Records for finding items:

+ + +

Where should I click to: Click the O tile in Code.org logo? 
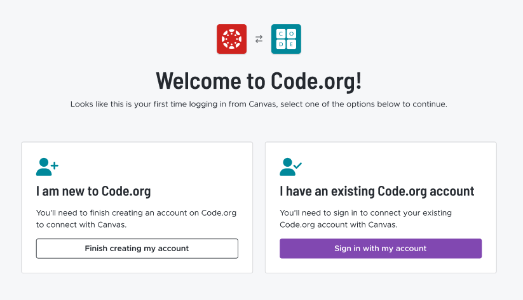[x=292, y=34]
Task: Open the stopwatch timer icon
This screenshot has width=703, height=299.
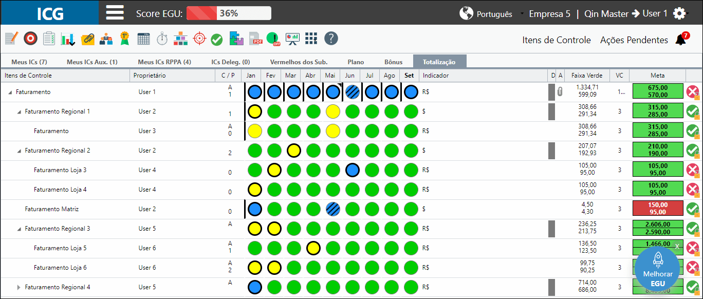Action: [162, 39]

+ + +

Please copy the lines above word for word, leaving out the pictures.

[ANSWER TO THIS PROBLEM]:
Where should I click to: Click the O tile in Code.org logo? 
[x=292, y=34]
Task: Open the stopwatch timer icon
This screenshot has width=703, height=299.
Action: [162, 39]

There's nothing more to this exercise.